Directions for this task: Write out the whole listing exactly; no images belong in it.

The records:

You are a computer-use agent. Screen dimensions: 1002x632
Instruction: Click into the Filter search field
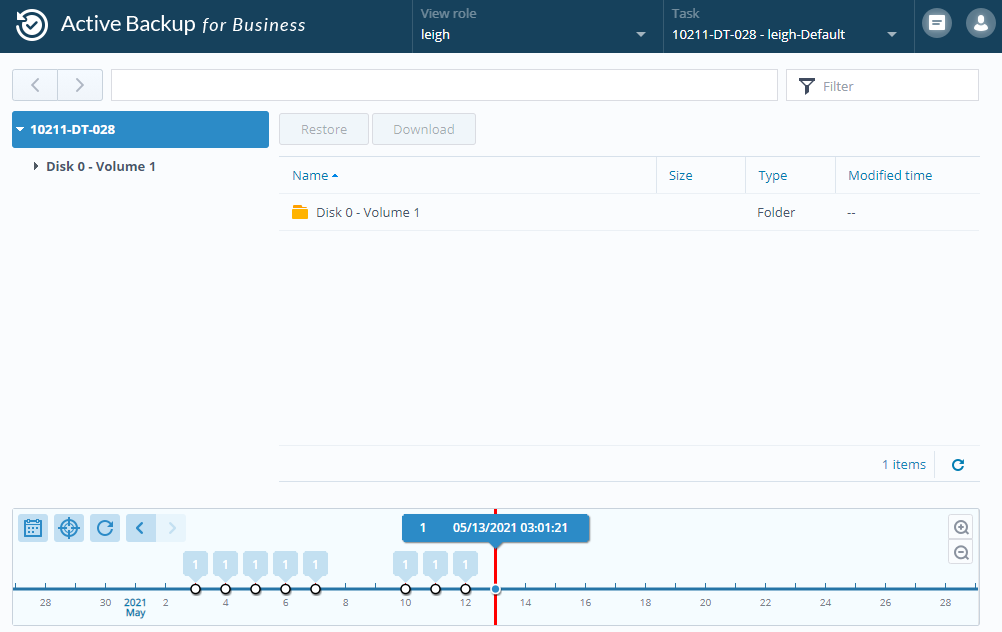(883, 85)
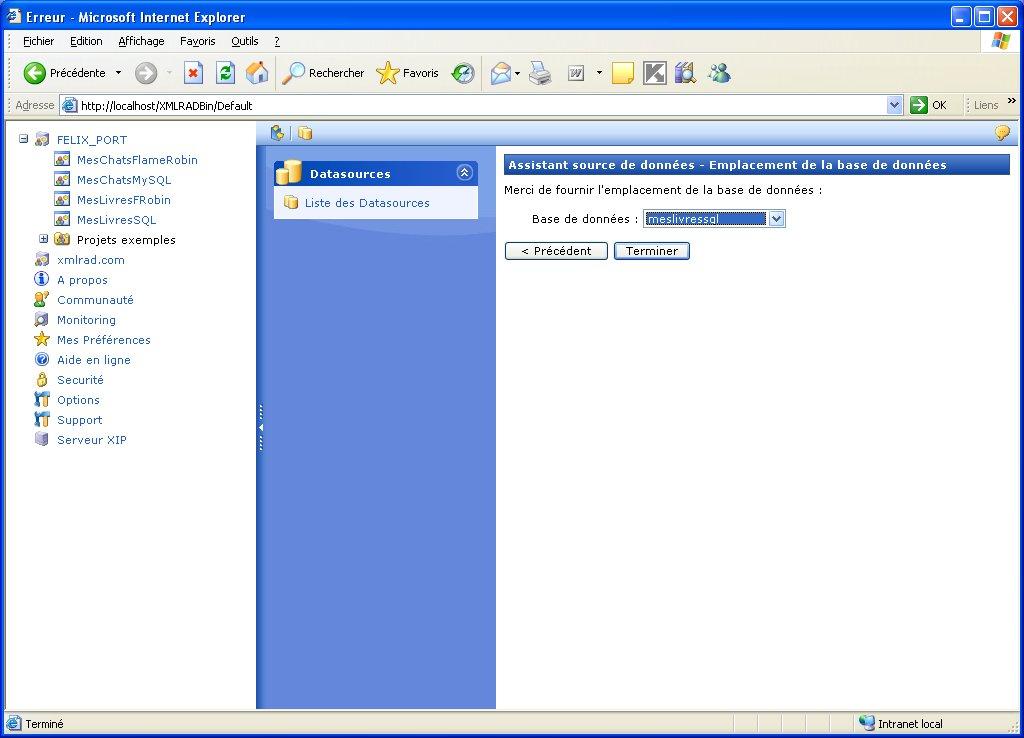Click the Print icon in toolbar
This screenshot has height=738, width=1024.
click(x=540, y=73)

Task result:
You are a computer-use agent. Screen dimensions: 1002x632
Instruction: Click into the Filter search field
(883, 85)
Click the Print icon in toolbar
This screenshot has height=738, width=1024.
click(x=540, y=73)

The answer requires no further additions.